Mirosław Kachniewski prezes zarządu, Stowarzyszenie Emitentów Giełdowych
Niejednokrotnie słyszy się opinię, że innowacyjność to klucz do przyszłego rozwoju, że nie potrafimy wypracowywać innowacyjnych rozwiązań, a nawet jeśli nam się to uda, to nie potrafimy tej innowacyjności skomercjalizować. Pojawia się zatem pytanie, czym tak naprawdę jest innowacyjność i czy rzeczywiście jest z nią u nas tak źle?
Nowości w życiu codziennym
Przywykliśmy myśleć, że innowacyjność kojarzy się z nowymi technologiami, z konkretnymi branżami: informatyką, bioinżynierią, czy podbojem kosmosu. Jednocześnie zdajemy się nie zauważać innowacyjności, która otacza nas w życiu codziennym: płatności komórką, skanowanie wizytówek z wbudowanym zdjęciem zamiast żmudnego wymieniania się kartonikami i przypominania sobie z trudem, kto jest kim. Nawet jeśli smartfon jeszcze sam nie wiąże krawatów, to na pewno potrafi nam wyświetlić stosowną instrukcję. Po prostu XXI wiek pełną gębą.

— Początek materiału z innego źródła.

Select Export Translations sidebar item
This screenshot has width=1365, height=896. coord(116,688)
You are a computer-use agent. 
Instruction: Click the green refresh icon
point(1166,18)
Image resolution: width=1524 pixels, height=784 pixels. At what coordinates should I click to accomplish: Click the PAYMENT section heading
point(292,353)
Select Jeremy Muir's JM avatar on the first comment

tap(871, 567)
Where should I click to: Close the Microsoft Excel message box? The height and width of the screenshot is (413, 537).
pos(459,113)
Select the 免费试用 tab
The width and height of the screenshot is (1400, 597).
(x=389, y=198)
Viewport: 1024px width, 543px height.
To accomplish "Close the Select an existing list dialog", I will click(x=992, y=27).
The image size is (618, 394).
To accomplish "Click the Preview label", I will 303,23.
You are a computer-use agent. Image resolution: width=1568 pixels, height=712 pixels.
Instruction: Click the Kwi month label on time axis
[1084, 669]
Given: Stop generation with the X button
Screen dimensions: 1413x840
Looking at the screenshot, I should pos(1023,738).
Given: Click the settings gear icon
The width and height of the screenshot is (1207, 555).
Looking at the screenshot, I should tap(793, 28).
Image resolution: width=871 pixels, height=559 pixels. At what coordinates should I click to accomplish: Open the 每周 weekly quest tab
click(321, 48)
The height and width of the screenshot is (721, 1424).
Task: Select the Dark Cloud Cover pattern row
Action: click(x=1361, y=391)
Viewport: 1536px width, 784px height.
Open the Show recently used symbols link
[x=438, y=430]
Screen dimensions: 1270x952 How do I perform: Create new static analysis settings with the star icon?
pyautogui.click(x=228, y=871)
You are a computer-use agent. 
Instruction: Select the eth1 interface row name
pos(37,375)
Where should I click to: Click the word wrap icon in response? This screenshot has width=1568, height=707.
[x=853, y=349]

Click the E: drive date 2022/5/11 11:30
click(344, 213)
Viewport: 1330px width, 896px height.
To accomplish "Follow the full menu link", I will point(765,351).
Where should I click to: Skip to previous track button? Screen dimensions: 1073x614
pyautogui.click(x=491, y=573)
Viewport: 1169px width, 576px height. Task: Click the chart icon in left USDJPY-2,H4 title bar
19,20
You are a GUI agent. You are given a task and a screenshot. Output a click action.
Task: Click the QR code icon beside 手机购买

Podobnie jest w życiu codziennym przedsiębiorstw – przecież firma, która nie jest innowacyjna, nie miałaby szans przetrwać na rynku. O innowacyjności spółki stanowi bowiem nie tyle produkt końcowy, ile cały proces dochodzenia do tego produktu. Innowacyjność to produkcja, badania, dostawy, sprzedaż, dystrybucja, zarządzanie kadrami i wiele, wiele innych. Proces produkcyjny, nawet w branżach postrzeganych zazwyczaj jako „tradycyjne" (by nie rzec staroświeckie), jest dziś na wskroś nowoczesny – naszpikowany elektroniką, optymalizowany przez bezlitosne systemy komputerowe, przez co maksymalizowana jest wydajność przy jednoczesnej minimalizacji ryzyka błędu. Ponadto, przedsiębiorstwa nie skupiają się jedynie na swojej głównej działalności – dążenie do minimalizacji kosztów i rosnące wymogi odnośnie ochrony środowiska sprawiają, że wygrywają firmy, które w procesie produkcji potrafią wykorzystać odpady jako surowce, poszerzając w ten sposób paletę produktów i konkurując na nowych rynkach.
Reklama cię znajdzie
Choć sprzedaż już dawno z rzemiosła przerodziła się w sztukę, to i na tym polu widzimy wiele innowacyjnych rozwiązań, a w przyszłości zobaczymy jeszcze więcej. Marketing prowadzony jest z wykorzystaniem nowych technologii i technik – to już nie tylko wykorzystanie mediów społecznościowych, aplikacji na smartfona czy grywalizacji. Reklama jest obecnie bardzo mocno spersonalizowana zarówno asortymentowo, jak i „geograficznie" – potrafi nas np. odszukać w supermarkecie, oferując produkty, którymi jesteśmy zainteresowani. W ogóle marketing jest na tyle wdzięczną dziedziną dla innowacji, że każde nowe rozwiązanie jest dobre (choćby obiektywnie było złe), bo powoduje, że o nowej strategii dotarcia do klienta (a zatem – pośrednio – także o produkcie) dużo się pisze i mówi.